Super-streamer Ludwig Ahgren hates the same awful gaming trends that you do
The world is watching.
The most popular streamers tend to be either interesting personalities or exceptionally skilled at games.
Ludwig Ahgren has managed to have it both ways.
“You can't just be really good. You have to be godlike,” he tells Inverse.
The 27-year-old from Hollis, New Hampshire, is a self-described “little dumbass,” chock-full of charisma and formidable skills. But his Tiger Beat good looks belie a snarky wit and vulnerable sincerity. On stream, Ahgren has discussed his father passing away from complications resulting from alcoholism when he was 10, performing stand-up comedy in college, and how he struggled to keep a job after he moved to Los Angeles. He says it’s not enough to just be good at games — you have to be yourself.

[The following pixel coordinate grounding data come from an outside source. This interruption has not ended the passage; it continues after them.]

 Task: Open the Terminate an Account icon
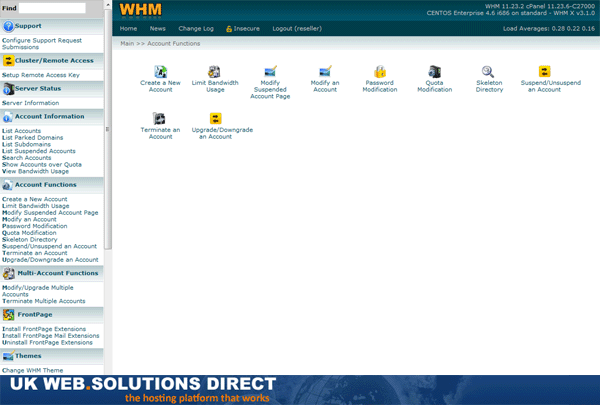click(x=160, y=118)
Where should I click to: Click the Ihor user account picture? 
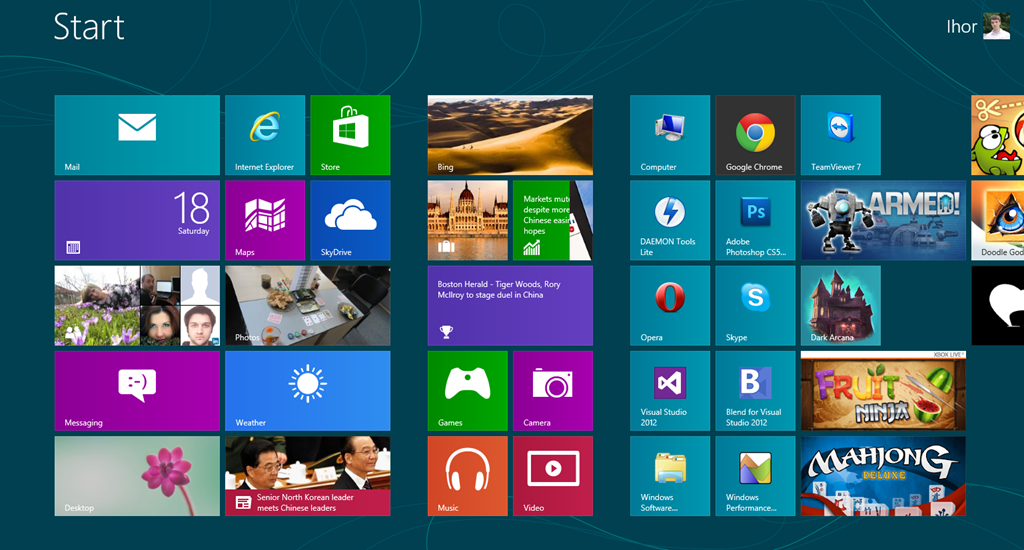pyautogui.click(x=997, y=27)
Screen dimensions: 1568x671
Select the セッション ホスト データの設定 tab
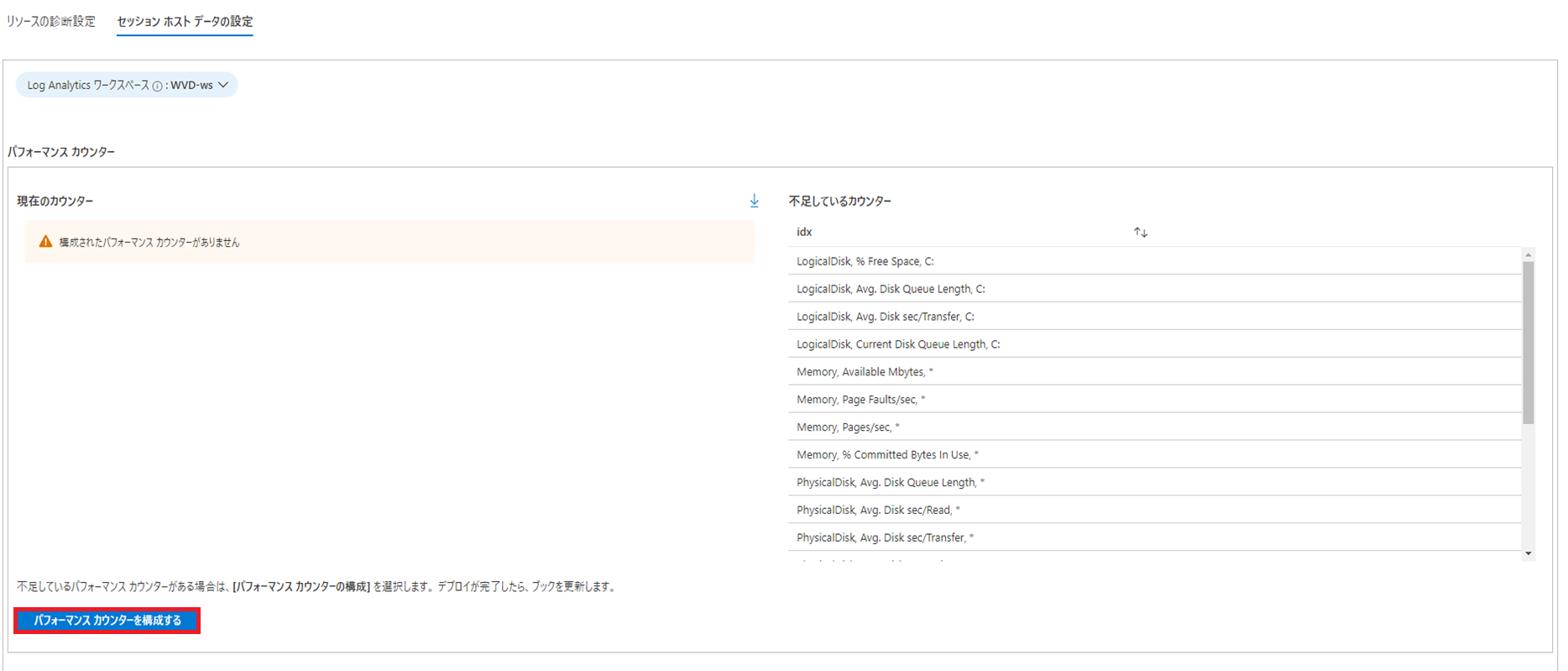point(185,22)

“You have to be the best,” Ahgren says, “or you have to be the first person who is good, but you cannot just be good. If you just stream and you’re skilled, you'll get a certain audience. But you won't get the lion's share, or anywhere close to it. So, you need to be a 10. You need to be better than a 10, destroying everybody, if you have zero interest in trying to work on the personality side of streaming.”
Since 2018, Ahgren’s become the most subscribed Twitch streamer (with 283,066 subscribers) and hosted his own series of game shows called Mogul Money, all while streaming upwards of eight hours a day. In March and April 2021, he streamed uninterrupted for an entire month, even while sleeping in a red race car as thousands of viewers watched.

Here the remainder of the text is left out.